Immune cell heterogeneity due to the differential expression of RNA splicing variants still remains unexplored. This is mainly because single-cell imaging technologies of splicing variants with precise sequence or base resolution are now not readily available. Researchers at Tsinghua University have designed a splice-junction anchored padlock-probe-mediated rolling circle amplification assay (SpliceRCA) for single-cell imaging of splice isoforms of essential regulatory immune gene (CD45) upon T-cell activation. Two recognition regions in the padlock probe can target the splice-junction sequence, resulting in a close proximity for triggering in situ one-target-one-amplicon amplification.

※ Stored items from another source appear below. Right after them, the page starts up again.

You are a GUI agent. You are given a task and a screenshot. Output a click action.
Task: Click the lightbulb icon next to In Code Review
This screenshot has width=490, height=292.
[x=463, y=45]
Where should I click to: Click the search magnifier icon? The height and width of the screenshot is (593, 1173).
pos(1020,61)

With the read length of ∼30 nucleotides, this method allows discrimination of isoforms with single-base precision and quantification of isoforms with single-molecule resolution. The researchers applied SpliceRCA to single-cell image splice variants of essential regulatory immune gene (CD45) upon T-cell activation. It is found that CD45RO isoform presents a distal nuclear spatial distribution and is coregulated with CD45RB upon activation. This strategy provides a single-cell analysis platform to investigate the mechanism of complex immune responses and may further guide immunotherapy.

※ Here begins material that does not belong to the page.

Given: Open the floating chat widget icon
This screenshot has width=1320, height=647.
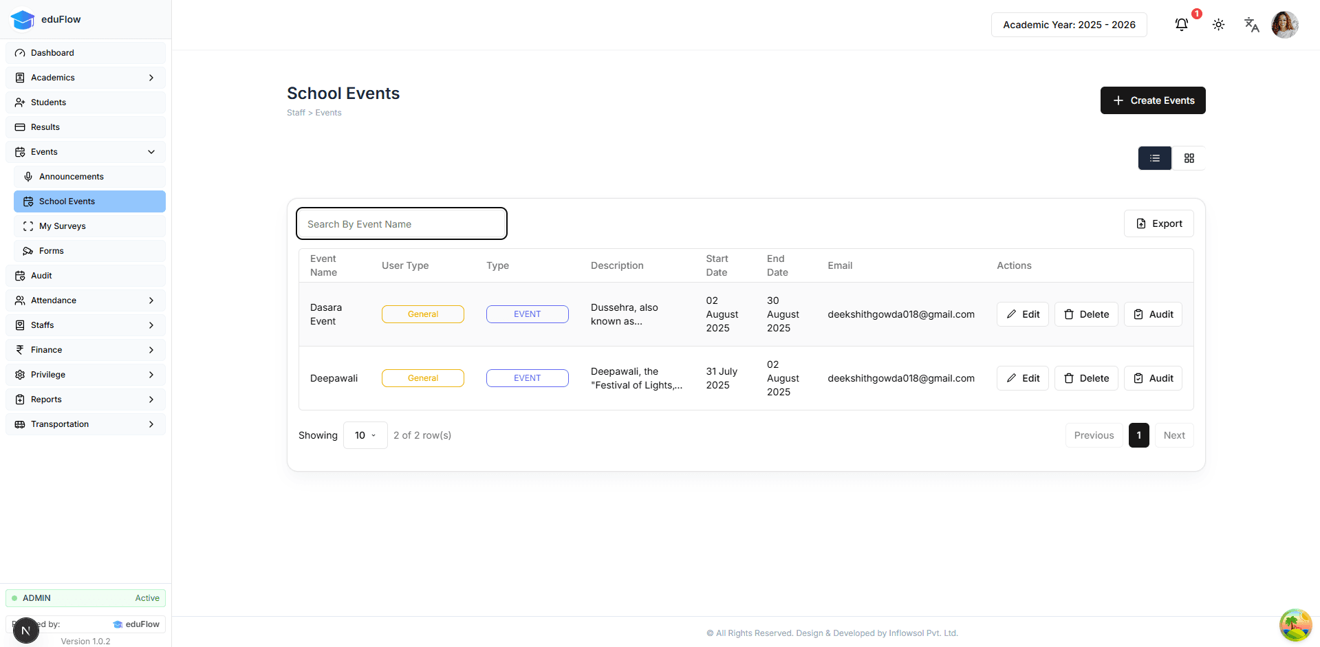Looking at the screenshot, I should point(1295,624).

Schematic Diagram of Multiplex Detection of mRNA Variants in Single Cells by SpliceRCA
(A) Alternative splicing patterns of CD45 during T-cell activation. Isoforms (CD45RA, CD45RB, CD45R0) with decreasing exon inclusion were expressed upon T-cell activation. (B) The procedures of SpliceRCA for detecting splice variants in single cells. The splice-junction anchored padlock probe is composed of four modules: the recognition of exon junction sites (Rx, Ry), universal priming region (P), and tag motif (T) modules. The newly formed splice junction in the target splice isoform brings close proximity between Rx and Ry in the padlock probe for circularizing, following primer hybridized with the P, triggering in situ RCA. Upon tuning of the sequence of T corresponding to different fluorophores, the three RNA splicing variants can thus be simultaneously differentiated, and visualized with single-molecule resolution attributed to the in situ one-target-one-amplicon amplification method.